I have setup a few Windows Server 2012 VMs and am experimenting with my first Core install. I intend to manage these servers with Server Manager and PowerShell. As I understand it, I either need to add my user to the local admin group of the remote system or "Manage As" the servers with the domain admin's account. A 3rd option I can see is creating a new account that only has local admin privileges for servers that I will be managing in this way.
Which of the three practices is the most appropriate? (Or is there a better 4th option?)
- Add my user to remote server's local admin group.
- Use Server Manager's "Manage As" option to connect to the remote servers with the domain admin's credentials.

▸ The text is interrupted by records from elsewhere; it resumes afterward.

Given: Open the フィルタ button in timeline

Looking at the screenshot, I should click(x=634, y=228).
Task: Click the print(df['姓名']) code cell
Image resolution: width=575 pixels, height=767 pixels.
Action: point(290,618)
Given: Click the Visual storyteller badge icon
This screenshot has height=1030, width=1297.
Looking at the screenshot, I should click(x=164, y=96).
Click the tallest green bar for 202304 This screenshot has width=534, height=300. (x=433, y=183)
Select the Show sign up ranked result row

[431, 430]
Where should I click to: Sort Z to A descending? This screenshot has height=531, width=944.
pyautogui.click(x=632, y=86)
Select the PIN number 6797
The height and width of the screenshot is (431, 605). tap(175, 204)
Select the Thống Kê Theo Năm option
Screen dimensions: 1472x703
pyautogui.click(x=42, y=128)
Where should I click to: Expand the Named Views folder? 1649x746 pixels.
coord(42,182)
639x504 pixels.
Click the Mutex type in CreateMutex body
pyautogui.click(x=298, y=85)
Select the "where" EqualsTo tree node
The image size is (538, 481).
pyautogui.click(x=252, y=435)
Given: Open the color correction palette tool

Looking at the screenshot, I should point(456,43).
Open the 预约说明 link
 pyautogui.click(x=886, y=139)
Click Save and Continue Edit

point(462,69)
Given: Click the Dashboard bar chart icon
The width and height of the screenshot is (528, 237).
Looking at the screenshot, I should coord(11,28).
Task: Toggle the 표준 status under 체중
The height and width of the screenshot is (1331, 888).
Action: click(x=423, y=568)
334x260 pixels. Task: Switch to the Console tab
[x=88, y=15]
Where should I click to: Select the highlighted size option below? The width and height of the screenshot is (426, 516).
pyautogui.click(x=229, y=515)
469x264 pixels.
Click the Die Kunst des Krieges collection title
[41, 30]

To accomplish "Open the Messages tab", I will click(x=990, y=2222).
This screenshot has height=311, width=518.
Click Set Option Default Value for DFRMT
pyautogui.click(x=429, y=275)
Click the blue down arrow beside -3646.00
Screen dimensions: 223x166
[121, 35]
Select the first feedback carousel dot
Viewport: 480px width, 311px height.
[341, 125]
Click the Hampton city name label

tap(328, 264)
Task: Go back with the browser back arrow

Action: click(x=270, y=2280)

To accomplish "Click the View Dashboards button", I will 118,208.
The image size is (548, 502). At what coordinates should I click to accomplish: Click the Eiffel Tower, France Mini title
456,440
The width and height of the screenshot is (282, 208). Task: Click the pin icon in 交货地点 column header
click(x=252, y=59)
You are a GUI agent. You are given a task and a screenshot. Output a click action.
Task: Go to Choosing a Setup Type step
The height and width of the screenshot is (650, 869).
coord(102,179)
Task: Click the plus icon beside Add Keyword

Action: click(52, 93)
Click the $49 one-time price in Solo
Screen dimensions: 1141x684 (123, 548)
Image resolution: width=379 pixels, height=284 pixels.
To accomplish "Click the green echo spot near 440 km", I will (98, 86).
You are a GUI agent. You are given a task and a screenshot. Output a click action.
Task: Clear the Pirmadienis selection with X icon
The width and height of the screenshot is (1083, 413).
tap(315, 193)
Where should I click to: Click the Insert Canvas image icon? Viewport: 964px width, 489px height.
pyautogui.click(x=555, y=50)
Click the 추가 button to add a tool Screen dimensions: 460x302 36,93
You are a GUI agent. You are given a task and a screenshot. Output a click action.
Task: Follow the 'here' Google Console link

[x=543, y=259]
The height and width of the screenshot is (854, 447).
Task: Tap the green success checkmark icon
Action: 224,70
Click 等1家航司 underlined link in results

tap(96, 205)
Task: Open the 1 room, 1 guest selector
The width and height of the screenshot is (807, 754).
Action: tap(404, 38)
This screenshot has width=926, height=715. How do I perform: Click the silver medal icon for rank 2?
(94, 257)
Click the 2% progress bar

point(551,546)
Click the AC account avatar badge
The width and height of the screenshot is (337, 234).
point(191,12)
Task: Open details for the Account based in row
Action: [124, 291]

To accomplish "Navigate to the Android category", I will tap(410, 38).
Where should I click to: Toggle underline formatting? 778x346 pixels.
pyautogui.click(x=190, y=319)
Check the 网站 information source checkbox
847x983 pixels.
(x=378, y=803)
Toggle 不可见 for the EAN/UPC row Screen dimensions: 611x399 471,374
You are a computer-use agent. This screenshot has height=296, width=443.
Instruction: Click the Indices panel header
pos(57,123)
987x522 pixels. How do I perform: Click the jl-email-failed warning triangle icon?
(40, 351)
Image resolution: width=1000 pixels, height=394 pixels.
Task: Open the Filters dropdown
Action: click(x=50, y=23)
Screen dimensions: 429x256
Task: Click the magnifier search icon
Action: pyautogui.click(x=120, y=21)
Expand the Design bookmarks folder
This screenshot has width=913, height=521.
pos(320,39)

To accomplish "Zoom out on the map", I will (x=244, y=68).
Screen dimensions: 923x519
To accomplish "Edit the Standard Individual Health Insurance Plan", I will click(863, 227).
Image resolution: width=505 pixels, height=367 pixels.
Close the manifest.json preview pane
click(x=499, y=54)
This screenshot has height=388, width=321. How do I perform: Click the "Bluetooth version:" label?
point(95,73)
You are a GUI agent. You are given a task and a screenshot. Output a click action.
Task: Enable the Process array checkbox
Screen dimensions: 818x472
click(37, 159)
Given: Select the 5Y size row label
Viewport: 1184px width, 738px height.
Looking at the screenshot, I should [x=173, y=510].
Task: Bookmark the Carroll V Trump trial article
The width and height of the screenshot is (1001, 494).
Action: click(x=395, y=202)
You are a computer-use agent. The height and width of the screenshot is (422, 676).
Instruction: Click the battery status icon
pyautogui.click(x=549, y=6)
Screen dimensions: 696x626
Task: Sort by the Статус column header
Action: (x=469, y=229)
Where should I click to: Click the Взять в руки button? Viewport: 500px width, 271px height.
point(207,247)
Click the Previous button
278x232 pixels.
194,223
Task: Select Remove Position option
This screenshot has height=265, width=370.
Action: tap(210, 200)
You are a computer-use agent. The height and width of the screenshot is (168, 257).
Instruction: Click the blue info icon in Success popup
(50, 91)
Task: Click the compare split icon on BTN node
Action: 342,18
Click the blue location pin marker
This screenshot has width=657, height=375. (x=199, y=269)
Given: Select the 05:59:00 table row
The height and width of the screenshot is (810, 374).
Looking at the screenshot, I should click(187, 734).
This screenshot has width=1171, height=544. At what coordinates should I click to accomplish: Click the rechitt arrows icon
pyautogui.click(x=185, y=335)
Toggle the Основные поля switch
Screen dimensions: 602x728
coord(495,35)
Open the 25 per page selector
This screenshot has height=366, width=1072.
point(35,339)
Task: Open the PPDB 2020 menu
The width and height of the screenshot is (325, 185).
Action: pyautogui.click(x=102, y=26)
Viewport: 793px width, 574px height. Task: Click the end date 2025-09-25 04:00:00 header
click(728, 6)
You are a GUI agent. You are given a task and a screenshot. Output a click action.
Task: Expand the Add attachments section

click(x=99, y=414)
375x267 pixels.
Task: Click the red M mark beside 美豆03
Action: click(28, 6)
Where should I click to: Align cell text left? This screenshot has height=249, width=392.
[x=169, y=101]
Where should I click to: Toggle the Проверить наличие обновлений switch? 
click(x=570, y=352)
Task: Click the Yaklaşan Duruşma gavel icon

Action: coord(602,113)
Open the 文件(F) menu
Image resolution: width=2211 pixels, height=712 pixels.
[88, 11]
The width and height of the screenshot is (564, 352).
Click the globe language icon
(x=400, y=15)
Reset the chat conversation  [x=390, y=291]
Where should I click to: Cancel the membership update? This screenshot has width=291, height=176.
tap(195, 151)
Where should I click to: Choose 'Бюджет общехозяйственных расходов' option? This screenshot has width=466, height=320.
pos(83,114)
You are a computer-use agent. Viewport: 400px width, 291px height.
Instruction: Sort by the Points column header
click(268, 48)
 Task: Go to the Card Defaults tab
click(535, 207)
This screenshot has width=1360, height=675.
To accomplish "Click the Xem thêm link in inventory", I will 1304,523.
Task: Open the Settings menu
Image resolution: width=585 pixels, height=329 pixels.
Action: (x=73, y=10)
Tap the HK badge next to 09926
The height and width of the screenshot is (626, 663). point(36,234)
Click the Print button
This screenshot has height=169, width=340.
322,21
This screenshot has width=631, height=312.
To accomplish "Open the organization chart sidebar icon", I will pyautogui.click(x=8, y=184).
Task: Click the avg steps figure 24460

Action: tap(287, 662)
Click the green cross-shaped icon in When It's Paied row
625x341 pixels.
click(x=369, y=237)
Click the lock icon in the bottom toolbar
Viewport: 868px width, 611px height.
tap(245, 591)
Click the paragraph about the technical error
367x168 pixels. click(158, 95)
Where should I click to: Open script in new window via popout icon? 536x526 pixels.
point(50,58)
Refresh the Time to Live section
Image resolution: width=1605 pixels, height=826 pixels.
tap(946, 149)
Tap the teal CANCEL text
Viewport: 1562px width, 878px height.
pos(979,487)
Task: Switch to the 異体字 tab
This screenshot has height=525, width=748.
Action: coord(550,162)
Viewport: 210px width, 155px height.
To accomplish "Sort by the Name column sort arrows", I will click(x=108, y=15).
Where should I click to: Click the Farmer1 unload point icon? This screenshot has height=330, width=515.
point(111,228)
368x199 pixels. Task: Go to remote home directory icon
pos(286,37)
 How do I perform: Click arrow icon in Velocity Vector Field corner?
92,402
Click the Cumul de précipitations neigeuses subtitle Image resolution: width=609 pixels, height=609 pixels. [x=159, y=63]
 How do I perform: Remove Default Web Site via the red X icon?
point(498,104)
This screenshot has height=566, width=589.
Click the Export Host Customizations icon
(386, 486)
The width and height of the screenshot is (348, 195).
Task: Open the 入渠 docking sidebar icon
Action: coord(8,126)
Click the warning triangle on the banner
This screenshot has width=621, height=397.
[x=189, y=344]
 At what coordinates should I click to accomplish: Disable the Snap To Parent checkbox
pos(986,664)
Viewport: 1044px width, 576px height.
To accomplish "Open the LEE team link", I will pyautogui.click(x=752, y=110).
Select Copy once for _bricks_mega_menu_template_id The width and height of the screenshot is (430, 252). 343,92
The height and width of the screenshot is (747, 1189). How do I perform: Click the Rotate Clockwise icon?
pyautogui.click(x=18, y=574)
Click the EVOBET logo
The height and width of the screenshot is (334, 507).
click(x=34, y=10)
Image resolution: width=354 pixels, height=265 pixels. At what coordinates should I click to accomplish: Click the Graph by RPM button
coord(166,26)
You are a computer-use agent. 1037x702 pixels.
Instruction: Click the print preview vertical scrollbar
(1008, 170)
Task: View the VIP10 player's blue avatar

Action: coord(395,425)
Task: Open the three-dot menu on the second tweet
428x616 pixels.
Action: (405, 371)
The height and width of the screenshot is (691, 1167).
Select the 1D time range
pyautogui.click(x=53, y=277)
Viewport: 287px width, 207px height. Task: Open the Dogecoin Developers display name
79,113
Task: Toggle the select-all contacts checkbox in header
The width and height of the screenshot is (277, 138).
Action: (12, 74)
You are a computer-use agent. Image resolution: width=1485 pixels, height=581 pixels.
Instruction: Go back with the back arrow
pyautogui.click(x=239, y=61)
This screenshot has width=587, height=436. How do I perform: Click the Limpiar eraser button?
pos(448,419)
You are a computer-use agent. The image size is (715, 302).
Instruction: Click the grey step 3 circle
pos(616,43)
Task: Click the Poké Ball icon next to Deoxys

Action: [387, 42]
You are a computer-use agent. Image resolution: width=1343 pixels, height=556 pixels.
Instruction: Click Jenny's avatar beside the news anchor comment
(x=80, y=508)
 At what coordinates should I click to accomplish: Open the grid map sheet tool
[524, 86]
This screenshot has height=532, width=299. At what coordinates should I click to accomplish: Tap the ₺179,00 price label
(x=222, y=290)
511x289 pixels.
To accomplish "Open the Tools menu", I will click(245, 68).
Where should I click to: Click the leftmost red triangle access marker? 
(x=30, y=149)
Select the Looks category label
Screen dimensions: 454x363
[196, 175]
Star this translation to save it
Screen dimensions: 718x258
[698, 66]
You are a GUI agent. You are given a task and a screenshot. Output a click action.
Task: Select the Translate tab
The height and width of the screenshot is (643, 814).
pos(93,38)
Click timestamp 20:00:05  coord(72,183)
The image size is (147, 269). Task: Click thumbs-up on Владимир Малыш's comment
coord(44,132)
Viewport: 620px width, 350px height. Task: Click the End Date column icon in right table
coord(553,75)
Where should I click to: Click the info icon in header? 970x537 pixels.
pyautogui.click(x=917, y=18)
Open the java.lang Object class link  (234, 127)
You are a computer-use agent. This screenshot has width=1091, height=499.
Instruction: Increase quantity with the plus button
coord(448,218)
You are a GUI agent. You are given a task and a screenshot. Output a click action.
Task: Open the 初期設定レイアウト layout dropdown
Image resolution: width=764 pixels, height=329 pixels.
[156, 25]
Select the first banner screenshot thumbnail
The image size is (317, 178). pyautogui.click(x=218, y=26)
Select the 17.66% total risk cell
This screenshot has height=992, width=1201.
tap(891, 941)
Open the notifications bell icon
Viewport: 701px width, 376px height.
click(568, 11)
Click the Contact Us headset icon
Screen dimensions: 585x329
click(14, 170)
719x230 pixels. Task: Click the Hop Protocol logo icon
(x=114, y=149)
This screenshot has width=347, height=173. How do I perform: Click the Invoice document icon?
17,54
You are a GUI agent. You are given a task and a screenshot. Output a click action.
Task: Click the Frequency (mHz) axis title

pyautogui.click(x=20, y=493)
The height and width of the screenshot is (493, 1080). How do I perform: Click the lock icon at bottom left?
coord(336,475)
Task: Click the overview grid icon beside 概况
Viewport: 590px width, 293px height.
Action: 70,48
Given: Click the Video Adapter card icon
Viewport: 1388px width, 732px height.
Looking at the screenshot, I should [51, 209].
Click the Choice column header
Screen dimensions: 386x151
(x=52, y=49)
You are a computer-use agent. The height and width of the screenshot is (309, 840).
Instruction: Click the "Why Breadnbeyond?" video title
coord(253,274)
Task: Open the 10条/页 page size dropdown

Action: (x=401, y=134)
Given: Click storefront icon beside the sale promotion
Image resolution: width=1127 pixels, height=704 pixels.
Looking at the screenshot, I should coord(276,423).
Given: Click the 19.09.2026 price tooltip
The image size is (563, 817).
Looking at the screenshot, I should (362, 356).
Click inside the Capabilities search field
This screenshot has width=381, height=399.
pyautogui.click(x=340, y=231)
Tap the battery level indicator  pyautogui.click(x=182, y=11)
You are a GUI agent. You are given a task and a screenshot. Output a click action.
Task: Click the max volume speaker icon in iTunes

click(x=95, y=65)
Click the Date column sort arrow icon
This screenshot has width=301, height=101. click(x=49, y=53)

- Create a new user that is only added as the local admin where appropriate and then use "Manage As" to connect.
- Something else?
Best Answer
In an AD domain environment, local accounts are typically frowned upon simply because they're more difficult to manage/keep track of. Once you have too many different local accounts with too many separate passwords on too many servers, you'll start to do inevitable dumb things like keeping track of them all in a spreadsheet, and not changing their passwords in 3 years...
Domain accounts usually keep things much neater.
You can use things like Restricted Groups in Group Policy to keep the local Administrators group of your machines clean and predictable.
If you have a certain group of machines that you need to be an admin of, but you don't need to be admin of every machine in the domain, then by all means, feel free to use Group Policy to add a particular account as an admin to a particular set of machines. For instance, use Group Policy to assign the "Accounting Department Managers" group to the Administrators group on all the machines that reside in the "Accounting Department" OU, etc.
And you are definitely on the right track that remote administration w/ Server Core is the way to go. Less security exposure both in terms of Server Core versions having less surface to attack, but also remote administration allows for network logons, which in themselves give less exposure to attack than a full-blown interactive logon via RDP.
Edit: One last tip... do not use Group Policy Preferences to create net new accounts. That's not secure. Adding existing domain accounts (or groups) to local groups is fine - but don't use GPP to create brand new users with their passwords stored in GPP.